Practical Jokes: Undertakers

Sometime in his youth, not sure if it was before or after the Navy, my Dad worked for his friend’s family at the family funeral home.  I don’t know much about what my Dad did there but I can tell you that, as a young woman, I was not allowed to wear mauve because “that’s what old ladies are buried in.” Not wearing mauve would not seem like much of an inconvenience but, let’s remember, I came of age in the 1980s. When Mauve Was King.  Maybe that's what started me wearing so much black...

Mr. Dicken, my Dad’s friend, was a nice man.  He also looked exactly the way you would want an undertaker to look.  I can’t imagine any other profession for him—he seemed to be genetically predisposed for the profession.
So keep that image in your head, of a quietly dapper, tastefully bald older gentleman, and imagine such a man:

·         Standing in front of my Dad’s car thru three green lights once he realized he was walking in front of my Dad’s car at a crosswalk.

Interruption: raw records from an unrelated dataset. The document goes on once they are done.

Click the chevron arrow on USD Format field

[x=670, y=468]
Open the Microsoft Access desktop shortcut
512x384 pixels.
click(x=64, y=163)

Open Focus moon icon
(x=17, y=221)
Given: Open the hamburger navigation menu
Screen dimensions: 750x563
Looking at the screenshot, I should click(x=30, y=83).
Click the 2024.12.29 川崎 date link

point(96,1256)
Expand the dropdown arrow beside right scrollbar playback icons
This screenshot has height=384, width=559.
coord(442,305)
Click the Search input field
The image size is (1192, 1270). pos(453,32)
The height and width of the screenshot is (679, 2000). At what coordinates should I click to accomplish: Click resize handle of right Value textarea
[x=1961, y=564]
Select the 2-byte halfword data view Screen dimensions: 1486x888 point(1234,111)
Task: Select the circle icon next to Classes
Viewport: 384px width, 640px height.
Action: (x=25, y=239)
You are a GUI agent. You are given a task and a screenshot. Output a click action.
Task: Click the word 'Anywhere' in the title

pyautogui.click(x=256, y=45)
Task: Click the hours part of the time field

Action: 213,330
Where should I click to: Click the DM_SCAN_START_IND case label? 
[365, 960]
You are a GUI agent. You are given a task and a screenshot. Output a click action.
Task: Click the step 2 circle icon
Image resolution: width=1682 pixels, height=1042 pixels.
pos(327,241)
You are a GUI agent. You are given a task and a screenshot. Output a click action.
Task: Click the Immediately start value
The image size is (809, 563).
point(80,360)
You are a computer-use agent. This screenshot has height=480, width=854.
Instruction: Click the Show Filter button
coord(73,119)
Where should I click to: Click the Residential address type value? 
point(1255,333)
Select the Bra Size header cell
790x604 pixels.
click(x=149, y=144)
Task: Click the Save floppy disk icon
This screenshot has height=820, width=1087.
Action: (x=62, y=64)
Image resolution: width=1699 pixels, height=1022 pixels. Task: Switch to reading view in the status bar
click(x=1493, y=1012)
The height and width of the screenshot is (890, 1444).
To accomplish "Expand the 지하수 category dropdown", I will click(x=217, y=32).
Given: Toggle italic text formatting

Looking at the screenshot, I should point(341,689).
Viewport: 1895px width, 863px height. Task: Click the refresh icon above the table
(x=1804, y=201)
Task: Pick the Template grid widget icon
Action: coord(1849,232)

·         Throwing sugar packets across a Friendly’s Ice Cream Shop, trying to land one in my Dad’s cup of coffee.

·         Having the following conversation in a very busy Doctor’s Office waiting room:
       DAD: Harold! What brings you here?
MR.D: My foot’s bothering me.

DAD: What’s wrong with it?

MR.D: Don’t know.

DAD: You wash it?

MR.D: Do I what?

DAD: Do you wash it?

MR.D: [thoughtfully] Well, no.  I guess I don’t.

DAD: That’s your problem, Harold. 

MR.D: Ya think?

DAD: YES! Go home and wash it and you’ll see I’m right.

MR.D:  By golly, Jack! I think I will! [gets up and walks out of waiting room.]

 Aaaaand: Scene!  Geriatric performance art, people, geriatric performance art.